WWE Aikido

Recently I happened to read one of the perennial Youtube comments of a video of a skilled aikido teacher and her average student. The comment said, “It’s just WWE (professional entertainment wrestling)”. That stuck with me because it rung so true.

A comparison of the two: It’s comprised of two people, one of them flinging themselves at the other to be thrown and apparently “defeated”. The roles and throws are largely agreed upon. When it looks “good”, an outside observer has more trouble discerning the level of complicity i.e., how much the person falling is cooperating, assisting, and aware of what is being done to them. People tend to give approval when they judge that the amount of pain, force, or unintended consequences apparently experienced by the person falling is real.

How do aikido people typically refute skepticism? They usually claim that the pain, force, or unintended consequences (i.e., loss of control) is real. However, the skeptics likely cannot avert their attention from the prearranged, predecided aspects of the interaction e.g., the roles, the attack. However true it may be, it’s not very convincing to say that the pain, force, or loss of control is much greater than you woulda thunk!

The above way of refuting skepticism is actually a low-brow way of fighting low-brow criticism. In addition to its ineffectiveness, doing it more convincingly is the same as doing worse aikido (i.e., more painfully/forcefully/out of control).

Another way to respond to skepticism/criticism, while not more likely to win over critics (in fact, dismisses the low-brow skepticism), leads us more to the essence of budo practice. The difference between WWE and aikido is that we in aikido examine and improve the relationship between the partners. While repeating the agreed upon forms, we strive toward sincerity – a sincerity that is austere and demanding. The interaction may not end with a spectacular fall because, in contrast with WWE, that is not the objective.

In addition to the relationship, the other objective is about the individual practitioner. Is the person developing an unfettered mind? a more functional body? a finer perception and concentration? These aspects may develop in a person practicing other sports and arts – but is it the objective? I believe this is where the difference lies.

There are people who do aikido with the WWE mentality. They learn to generate power, they develop athleticism, and they cultivate certain mental aspects. But these are byproducts – not the main purpose – if a person just practices the low-brow, sport-like aikido.

I have two criticisms of low-brow aikido, closely related to the fact that, in the real world, it is not practiced vigorously. Imagine the difference between the WWE stars on TV and doing the same moves with you and your cousin in the living room, with little to no practice – one is going to be unmistakably more spectacular and more demanding than the other.

The first problem is that the physical techniques are not actually performed in a way that is fine or outstanding enough to beget the mental benefits, let alone the physical. Physically, is the person learning how to generate or receive power? to use exacting timing? to operate with thin margins? to use their body to the utmost? It is possible to do techniques with pain, force, and unpredictability without any spectacular results.

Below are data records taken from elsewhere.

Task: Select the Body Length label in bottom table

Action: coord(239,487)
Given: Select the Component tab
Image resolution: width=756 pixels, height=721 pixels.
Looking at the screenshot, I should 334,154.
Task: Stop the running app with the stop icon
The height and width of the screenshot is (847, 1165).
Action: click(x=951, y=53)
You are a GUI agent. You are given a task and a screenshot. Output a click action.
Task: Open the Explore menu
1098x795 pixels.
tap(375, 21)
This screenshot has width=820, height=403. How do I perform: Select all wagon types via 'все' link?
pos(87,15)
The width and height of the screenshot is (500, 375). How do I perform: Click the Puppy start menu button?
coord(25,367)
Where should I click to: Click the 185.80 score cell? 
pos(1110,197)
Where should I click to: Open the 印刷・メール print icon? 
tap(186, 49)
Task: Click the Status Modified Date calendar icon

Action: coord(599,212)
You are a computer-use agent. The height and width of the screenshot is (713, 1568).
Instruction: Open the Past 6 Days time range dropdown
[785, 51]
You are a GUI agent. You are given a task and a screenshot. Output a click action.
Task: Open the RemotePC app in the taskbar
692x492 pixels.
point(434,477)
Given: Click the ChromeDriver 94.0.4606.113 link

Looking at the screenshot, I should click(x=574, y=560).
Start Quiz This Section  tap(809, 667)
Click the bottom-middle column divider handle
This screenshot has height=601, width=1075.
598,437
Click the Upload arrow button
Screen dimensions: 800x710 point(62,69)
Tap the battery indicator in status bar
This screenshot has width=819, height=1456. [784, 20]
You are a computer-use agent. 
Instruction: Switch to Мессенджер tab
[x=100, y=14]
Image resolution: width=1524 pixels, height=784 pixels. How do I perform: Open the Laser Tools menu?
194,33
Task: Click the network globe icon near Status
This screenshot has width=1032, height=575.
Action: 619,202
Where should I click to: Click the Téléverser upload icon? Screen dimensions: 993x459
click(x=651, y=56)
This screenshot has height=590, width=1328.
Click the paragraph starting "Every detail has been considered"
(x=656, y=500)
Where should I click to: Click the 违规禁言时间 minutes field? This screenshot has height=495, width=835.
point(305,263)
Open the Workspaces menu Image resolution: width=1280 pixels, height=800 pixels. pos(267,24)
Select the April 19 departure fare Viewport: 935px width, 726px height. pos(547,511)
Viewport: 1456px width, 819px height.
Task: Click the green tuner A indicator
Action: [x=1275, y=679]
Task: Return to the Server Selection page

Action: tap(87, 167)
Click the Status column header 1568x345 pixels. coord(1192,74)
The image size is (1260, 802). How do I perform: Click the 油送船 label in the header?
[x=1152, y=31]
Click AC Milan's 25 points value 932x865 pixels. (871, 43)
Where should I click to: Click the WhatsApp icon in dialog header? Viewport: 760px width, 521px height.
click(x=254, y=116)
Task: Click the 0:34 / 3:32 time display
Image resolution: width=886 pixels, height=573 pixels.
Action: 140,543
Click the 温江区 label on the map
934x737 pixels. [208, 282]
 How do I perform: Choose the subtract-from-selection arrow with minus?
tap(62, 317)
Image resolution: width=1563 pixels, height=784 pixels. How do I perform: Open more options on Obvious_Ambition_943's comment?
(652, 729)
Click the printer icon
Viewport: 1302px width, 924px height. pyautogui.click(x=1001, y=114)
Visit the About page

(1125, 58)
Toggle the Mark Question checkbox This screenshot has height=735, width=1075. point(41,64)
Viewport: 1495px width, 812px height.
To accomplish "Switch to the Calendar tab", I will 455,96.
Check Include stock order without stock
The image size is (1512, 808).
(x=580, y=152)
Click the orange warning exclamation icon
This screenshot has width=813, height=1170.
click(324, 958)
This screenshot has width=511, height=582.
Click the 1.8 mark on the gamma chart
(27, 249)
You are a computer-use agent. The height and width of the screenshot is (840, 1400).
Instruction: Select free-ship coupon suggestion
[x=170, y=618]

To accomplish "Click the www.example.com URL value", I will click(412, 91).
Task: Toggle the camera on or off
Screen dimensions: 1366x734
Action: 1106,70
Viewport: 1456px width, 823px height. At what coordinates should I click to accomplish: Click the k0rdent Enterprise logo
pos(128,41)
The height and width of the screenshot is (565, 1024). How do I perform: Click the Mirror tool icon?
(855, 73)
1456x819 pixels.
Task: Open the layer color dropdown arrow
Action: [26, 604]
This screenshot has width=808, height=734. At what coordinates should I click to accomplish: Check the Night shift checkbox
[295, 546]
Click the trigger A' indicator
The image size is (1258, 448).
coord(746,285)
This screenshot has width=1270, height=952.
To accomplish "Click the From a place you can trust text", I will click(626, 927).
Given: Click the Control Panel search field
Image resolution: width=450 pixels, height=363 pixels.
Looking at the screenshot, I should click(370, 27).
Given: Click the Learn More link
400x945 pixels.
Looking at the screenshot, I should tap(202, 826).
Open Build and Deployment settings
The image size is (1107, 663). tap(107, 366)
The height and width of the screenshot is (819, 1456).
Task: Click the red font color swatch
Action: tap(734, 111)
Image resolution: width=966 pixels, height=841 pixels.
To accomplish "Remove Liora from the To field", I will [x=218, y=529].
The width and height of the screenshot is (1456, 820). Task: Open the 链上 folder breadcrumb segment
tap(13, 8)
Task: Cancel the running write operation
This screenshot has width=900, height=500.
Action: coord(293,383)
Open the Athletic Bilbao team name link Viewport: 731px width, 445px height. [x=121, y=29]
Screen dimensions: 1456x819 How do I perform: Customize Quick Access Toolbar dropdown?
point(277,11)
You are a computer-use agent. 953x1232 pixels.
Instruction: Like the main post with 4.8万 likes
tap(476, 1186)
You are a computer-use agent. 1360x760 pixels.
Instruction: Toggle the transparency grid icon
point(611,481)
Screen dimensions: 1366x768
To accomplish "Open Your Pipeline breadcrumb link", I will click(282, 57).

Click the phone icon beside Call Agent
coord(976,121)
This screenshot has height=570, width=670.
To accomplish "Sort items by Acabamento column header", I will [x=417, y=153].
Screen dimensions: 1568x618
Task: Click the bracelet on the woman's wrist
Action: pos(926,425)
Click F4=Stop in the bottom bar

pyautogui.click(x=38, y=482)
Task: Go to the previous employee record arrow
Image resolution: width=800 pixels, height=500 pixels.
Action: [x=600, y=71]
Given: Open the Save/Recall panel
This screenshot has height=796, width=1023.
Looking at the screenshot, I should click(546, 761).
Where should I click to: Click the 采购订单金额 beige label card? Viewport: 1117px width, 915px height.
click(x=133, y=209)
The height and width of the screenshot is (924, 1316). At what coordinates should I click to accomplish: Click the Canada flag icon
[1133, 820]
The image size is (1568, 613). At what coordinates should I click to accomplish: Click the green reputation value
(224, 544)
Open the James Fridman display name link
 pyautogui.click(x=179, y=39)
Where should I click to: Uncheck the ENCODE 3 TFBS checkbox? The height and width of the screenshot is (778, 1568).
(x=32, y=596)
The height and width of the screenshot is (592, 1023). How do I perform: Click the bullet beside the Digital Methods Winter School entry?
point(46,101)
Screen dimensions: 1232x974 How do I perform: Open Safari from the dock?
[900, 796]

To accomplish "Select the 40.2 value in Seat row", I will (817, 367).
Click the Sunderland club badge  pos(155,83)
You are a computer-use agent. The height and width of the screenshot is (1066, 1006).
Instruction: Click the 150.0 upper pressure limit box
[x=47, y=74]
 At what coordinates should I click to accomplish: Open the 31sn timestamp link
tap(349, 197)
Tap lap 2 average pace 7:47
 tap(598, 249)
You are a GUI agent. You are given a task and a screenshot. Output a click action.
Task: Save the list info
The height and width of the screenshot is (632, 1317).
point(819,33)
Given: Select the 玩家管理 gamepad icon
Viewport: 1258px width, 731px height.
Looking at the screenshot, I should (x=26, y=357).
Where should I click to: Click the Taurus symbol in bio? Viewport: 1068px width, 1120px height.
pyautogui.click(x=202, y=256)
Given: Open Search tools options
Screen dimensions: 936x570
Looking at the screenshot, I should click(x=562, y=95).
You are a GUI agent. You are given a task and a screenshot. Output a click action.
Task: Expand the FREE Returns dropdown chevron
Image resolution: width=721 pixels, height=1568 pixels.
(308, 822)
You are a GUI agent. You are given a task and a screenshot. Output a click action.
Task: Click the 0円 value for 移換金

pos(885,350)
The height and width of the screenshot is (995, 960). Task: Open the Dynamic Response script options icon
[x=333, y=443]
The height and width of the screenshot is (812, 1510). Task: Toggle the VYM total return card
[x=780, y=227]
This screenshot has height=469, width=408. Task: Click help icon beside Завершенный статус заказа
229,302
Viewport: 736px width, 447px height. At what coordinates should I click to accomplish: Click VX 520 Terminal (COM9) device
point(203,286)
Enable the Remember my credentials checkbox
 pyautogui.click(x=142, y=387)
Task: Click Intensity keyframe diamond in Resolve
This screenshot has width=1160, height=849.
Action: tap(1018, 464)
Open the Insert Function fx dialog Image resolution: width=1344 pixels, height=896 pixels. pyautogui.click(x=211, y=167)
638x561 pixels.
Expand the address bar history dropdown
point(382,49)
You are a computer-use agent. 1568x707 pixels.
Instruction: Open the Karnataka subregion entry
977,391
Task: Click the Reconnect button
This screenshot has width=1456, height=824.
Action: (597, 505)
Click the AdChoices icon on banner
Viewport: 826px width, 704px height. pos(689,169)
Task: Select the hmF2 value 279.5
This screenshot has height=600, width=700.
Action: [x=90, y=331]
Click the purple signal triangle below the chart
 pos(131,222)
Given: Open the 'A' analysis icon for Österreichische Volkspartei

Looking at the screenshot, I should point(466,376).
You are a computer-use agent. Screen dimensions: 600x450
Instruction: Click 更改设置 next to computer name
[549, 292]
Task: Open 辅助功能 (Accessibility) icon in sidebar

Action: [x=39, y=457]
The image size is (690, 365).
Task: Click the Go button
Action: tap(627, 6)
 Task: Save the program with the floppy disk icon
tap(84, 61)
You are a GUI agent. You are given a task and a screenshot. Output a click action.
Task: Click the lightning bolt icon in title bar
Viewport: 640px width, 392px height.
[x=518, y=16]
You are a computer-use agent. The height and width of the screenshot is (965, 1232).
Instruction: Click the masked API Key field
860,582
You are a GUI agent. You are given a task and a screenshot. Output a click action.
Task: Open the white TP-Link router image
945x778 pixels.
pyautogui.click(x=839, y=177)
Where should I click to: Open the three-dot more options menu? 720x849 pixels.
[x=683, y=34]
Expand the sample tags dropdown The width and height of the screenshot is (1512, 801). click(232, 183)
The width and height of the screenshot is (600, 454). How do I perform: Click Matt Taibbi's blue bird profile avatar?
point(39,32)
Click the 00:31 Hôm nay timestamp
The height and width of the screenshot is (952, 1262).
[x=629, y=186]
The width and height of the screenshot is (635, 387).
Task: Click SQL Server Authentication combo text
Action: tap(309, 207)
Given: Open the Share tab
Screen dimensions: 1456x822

If you are being neglectful of the spectacular or sublime results and also not emphasizing the mental objectives, then your practice is lacking.

The second problem is relying on the measures of pain and force, and the resultant suffering and fatigue, to judge your practice as “real”. Becoming numb to the poor, haphazard use of pain and force, both as the giver and the receiver, is in direct opposition to the individual objective of budo, which is to preserve oneself physically and become perceptive and mindful mentally. The physical and mental toughness are simply byproducts of good practice and requisites to continue along “the Way”, just as acquiring technical knowledge is.

These days, I worry when I see that most aikido fits the above description. There is little looking inward, little development of connection with partner, while also little spectacular results (and the standards for calling something “spectacular” are apparently dropping, too). There is negligent use of force and almost meaningless inflicting and receiving of pain. This is the easiest target for skeptics and poorest representative for the fine aspects of aikido.

There is some of the kind of aikido that is spectacular in the WWE way, benefiting from the byproducts related to physical function, durability, exacting timing, etc. However, practitioners that do this well are few and are likely limited to the most youthful and vigorous practitioners.

To people who advocate an aikido that is more inclusive, the low-brow, neglectful aikido is easy – people will naturally default toward it. As teachers, and leaders within the tradition of aikido, I think it is a responsibility to make an effort to keep out in front the positive aspects that distinguish aikido from bad WWE acting. If it cannot be the most strict, mentally/attentively focused kind of practice, then some infusion of the exacting, sincere relationship as well as inward examination should be paramount.